Pendekatan seperti ini lebih efektif karena mengurangi faktor yang menarik kecoa ke dalam rumah.

Baca juga: Pengendalian Hama Terpadu (PHT): Strategi Efektif Mengendalikan Hama Secara Berkelanjutan.


Kapan Perlu Menggunakan Jasa Pest Control?

Apabila kecoa tetap muncul setelah berbagai metode alami dilakukan, kemungkinan terdapat koloni yang berkembang di area tersembunyi.

Penanganan profesional sebaiknya dipertimbangkan apabila:

  • infestasi semakin banyak;
  • ditemukan kapsul telur kecoa;
  • kecoa muncul hampir setiap malam;
  • infestasi terjadi di restoran, hotel, gudang, atau fasilitas pengolahan makanan.

Melalui inspeksi menyeluruh, teknisi pest control dapat menentukan sumber infestasi serta memilih metode pengendalian yang sesuai sehingga hasilnya lebih efektif dan bertahan lama.

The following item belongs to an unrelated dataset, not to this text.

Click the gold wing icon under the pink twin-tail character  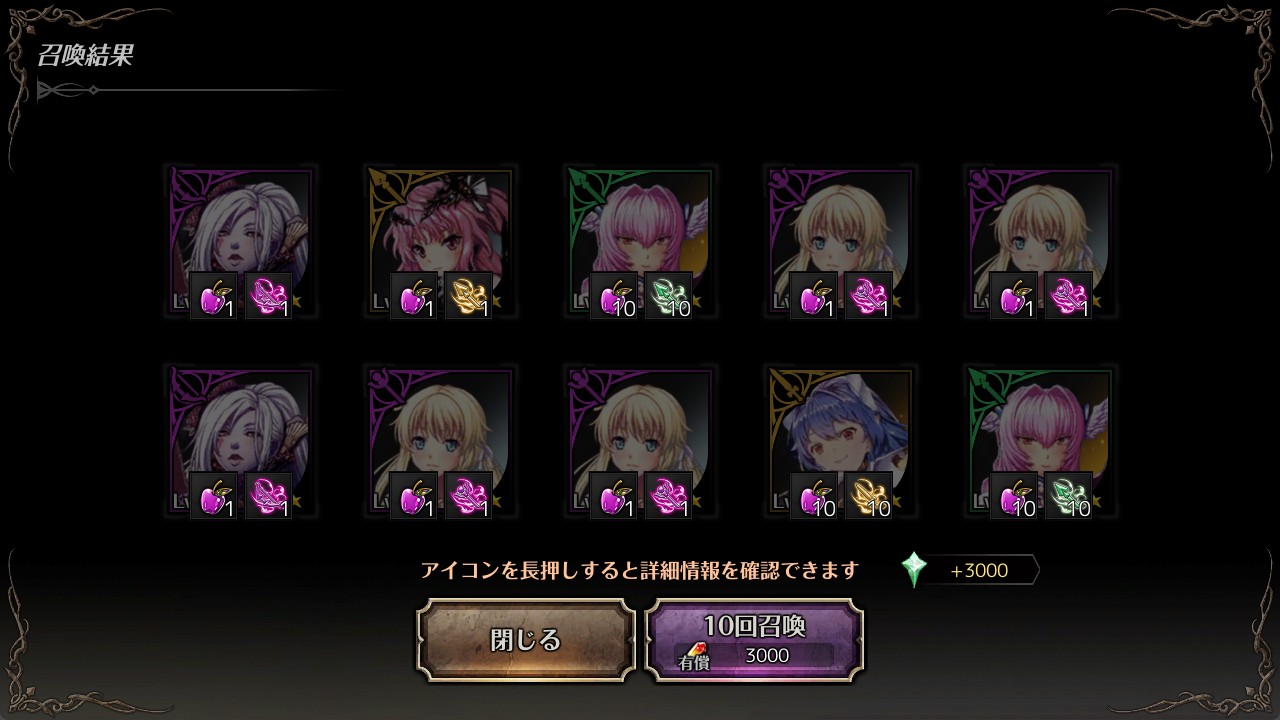click(x=468, y=296)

Lihat juga: Halaman layanan Pengendalian Kecoa dan Pest Control Bali.

Kesimpulan

Cara membasmi kecoa secara alami dapat menjadi pilihan awal untuk mengurangi aktivitas kecoa di rumah, terutama pada infestasi ringan. Namun, sebagian besar metode alami memiliki keterbatasan dan tidak selalu mampu membasmi koloni hingga ke sumbernya.

Menjaga kebersihan lingkungan, menghilangkan sumber makanan dan air, serta menutup tempat persembunyian tetap menjadi langkah paling penting dalam mencegah kecoa berkembang biak. Apabila infestasi terus berulang, penanganan oleh jasa pest control profesional dapat membantu mengendalikan kecoa secara lebih efektif.


Referensi

  1. National Pest Management Association (NPMA). (2024). Cockroaches: Identification, Habits, and Prevention. Diakses pada: 4 Juli 2026.
  2. University of California Agriculture and Natural Resources (UC IPM). (2024). Cockroaches: Integrated Pest Management Guidelines. Diakses pada: 4 Juli 2026.
  3. United States Environmental Protection Agency (EPA). (2024). Safe Pest Control Practices. Diakses pada: 4 Juli 2026.
  4. Centers for Disease Control and Prevention (CDC). (2024). Healthy Homes. Diakses pada: 4 Juli 2026.
  5. National Pesticide Information Center (NPIC). (2024). Boric Acid General Fact Sheet. Diakses pada: 4 Juli 2026.
  6. University of Kentucky Department of Entomology. (2024). Cockroach Management. Diakses pada: 4 Juli 2026.
  7. Kementerian Kesehatan Republik Indonesia. (2023). Pedoman Perilaku Hidup Bersih dan Sehat (PHBS). Diakses pada: 4 Juli 2026.
  8. World Health Organization (WHO). (2024). Healthy Housing and Environmental Health. Diakses pada: 4 Juli 2026.